Post by gooseboy » Wed Nov 04, 2009 12:08 am

born-again-atheist wrote:
gooseboy wrote:
Xamonas Chegwé wrote:
gooseboy wrote:
born-again-atheist wrote:Yes, they can. The objective cause for morality is one thing, but the simple fact is that there is not a single moral system which is objectively the natural result of human progression. Morals change from situation to situation, from culture to culture, from indivdual to individual. Rather, it seems, that having a similar set of beliefs and values is effective at fostering co-operation and survival.
Right. Having a similar set of beliefs and values may be effective at fostering co-operation and survival. Such morals may be called subjective. But some morals don't work that way, such as incest which I keep going on about. An aversion to incest directly helps the individual regardless of whether the society they are in thinks incest is good or bad.

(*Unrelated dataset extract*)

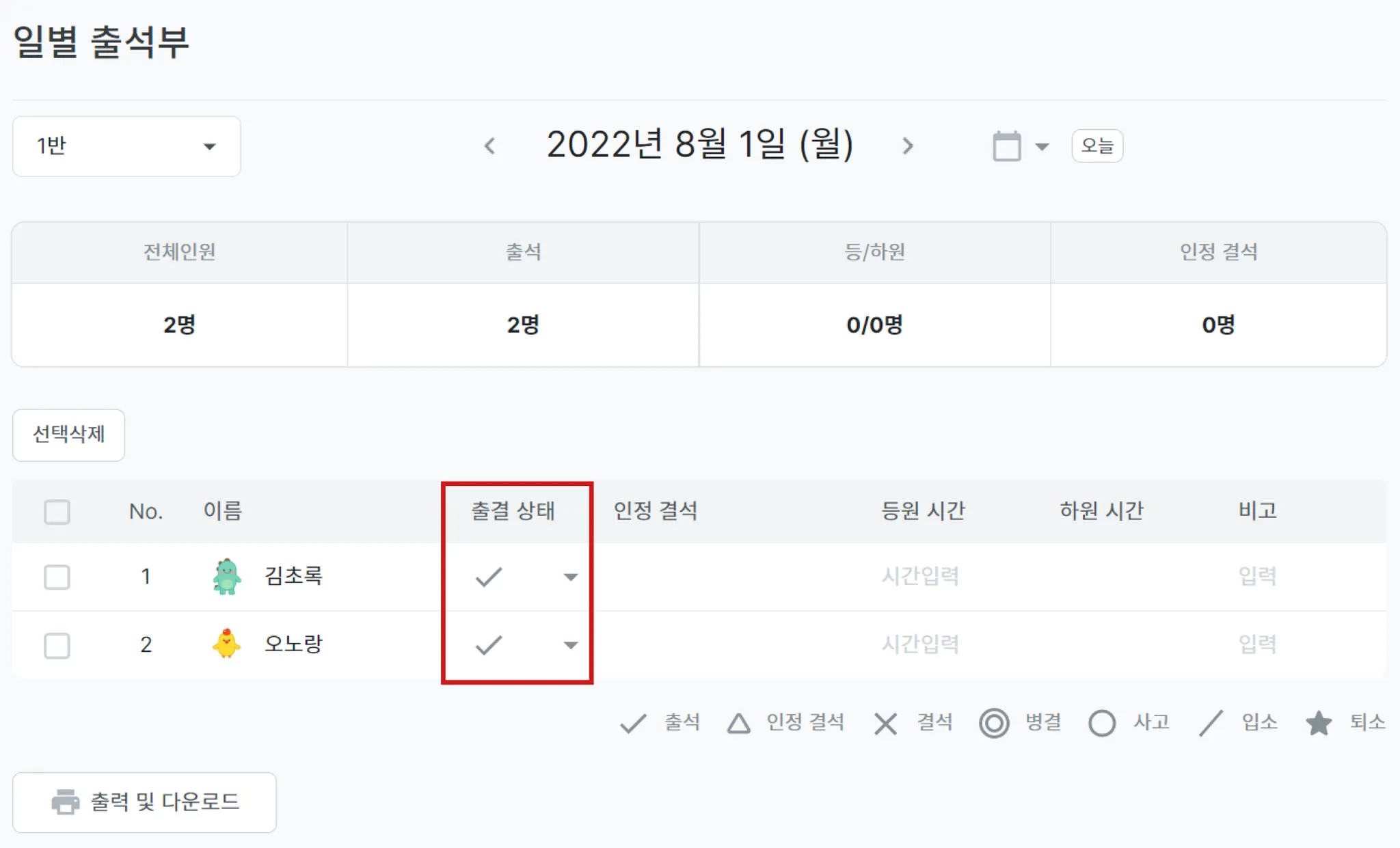
Task: Click the 오늘 button
Action: (x=1097, y=146)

Would Josef Fritzl have this objective moral aversion to incest? The fact is that incest goes on a lot. Most child abusers are members of the immediate family. An aversion to incest is as subjective as any other part of the moral code.
In the discussion so far I have only been talking about inter-sibling incest. Father - daughter incest is more complex and I don't want to go into it.

BTW, I don't doubt that some (although very few) people would think that inter-sibling incest is perfectly acceptable. But such people would be less likely to survive than those who don't. Thus there is an objective reason that the vast majority of us think that inter-sibling incest is bad.
Really? Popular opinion seems to be "don't give a shit".
Popular opinion about other people committing incest may be "don't give a shit". But what about popular opinion about people themselves committing incest? I think you'll find the vast majority of people will have an aversion to any suggestion that they should shag their siblings.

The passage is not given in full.